Rimborso spese dipendenti in smart working | ADLABOR

L’Agenzia delle Entrate, con la risposta ad interpello n. 314 del 30 aprile 2021, ha fornito alcuni chiarimenti circa il trattamento fiscale delle somme corrisposte dalla Società a titolo di rimborso ai propri dipendenti in smart working ed in particolare se le somme erogate possano essere escluse dal reddito di lavoro dipendente.
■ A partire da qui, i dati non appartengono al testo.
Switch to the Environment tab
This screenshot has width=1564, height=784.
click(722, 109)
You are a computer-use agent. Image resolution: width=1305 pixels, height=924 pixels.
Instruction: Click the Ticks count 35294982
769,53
Rammentando che, ai sensi dell’articolo 51, comma 1, del DPR n. 917/1986 (TUIR), costituiscono reddito di lavoro dipendente «tutte le somme e i valori in genere, a qualunque titolo percepiti nel periodo d’imposta, anche sotto forma di erogazioni liberali, in relazione al rapporto di lavoro. Si considerano percepiti nel periodo d’imposta anche le somme e i valori in genere, corrisposti dai datori di lavoro entro il giorno 12 del mese di gennaio del periodo d’imposta successivo a quello cui si riferiscono» e che, pertanto, viene in sostanza sancito il c.d. principio di onnicomprensività del concetto di reddito di lavoro dipendente fiscalmente rilevante e quindi che, in linea generale, tutte le somme che il datore di lavoro corrisponde al lavoratore, anche a titolo di rimborso spese, costituiscono per quest’ultimo reddito di lavoro dipendente, l’Agenzia delle Entrate ha confermato che:

  • possono essere esclusi da imposizione quei rimborsi che riguardano spese, diverse da quelle sostenute per produrre il reddito, di competenza del datore di lavoro, anticipate dal dipendente, ad esempio, per l’acquisto di beni strumentali di piccolo valore, quali la carta della fotocopia o della stampante, le pile della calcolatrice, etc.;
  • non concorrono alla formazione della base imponibile le somme che non costituiscono un arricchimento per il lavoratore (è il caso, ad esempio, degli indennizzi ricevuti a mero titolo di reintegrazione patrimoniale) e che non sono fiscalmente rilevanti, in capo al dipendente, le erogazioni effettuate per un esclusivo interesse del datore di lavoro;
  • le spese sostenute dal lavoratore e rimborsate in modo forfetario sono escluse dalla base imponibile solo nell’ipotesi in cui il legislatore abbia previsto un criterio volto a determinarne la quota che, dovendosi ritenere riferibile all’uso nell’interesse del datore di lavoro, può essere esclusa dall’imposizione (vedasi quanto previsto dall’articolo 51, comma 4, lettera a), del TUIR, relativamente all’utilizzo promiscuo di autovetture);
  • qualora il legislatore non abbia provveduto ad indicare un criterio ai fini della determinazione della quota esclusa da imposizione, i costi sostenuti dal dipendente nell’esclusivo interesse del datore di lavoro, devono essere individuati sulla base di elementi oggettivi, documentalmente accertabili, al fine di evitare che il relativo rimborso concorra alla determinazione del reddito di lavoro dipendente;

Ciò premesso, per l’Agenzia, nell’ipotesi prospettata dall’istante, il criterio per determinare la quota dei costi da rimborsare ai dipendenti in smart working si basa su parametri diretti ad individuare costi risparmiati dalla Società che, invece, sono stati sostenuti dal dipendente. Sulla base di tale considerazione, si ritiene corretto che la quota di costi rimborsati al dipendente, possa considerarsi riferibile a consumi sostenuti nell’interesse esclusivo del datore di lavoro e, di conseguenza, non sia imponibile ai fini IRPEF.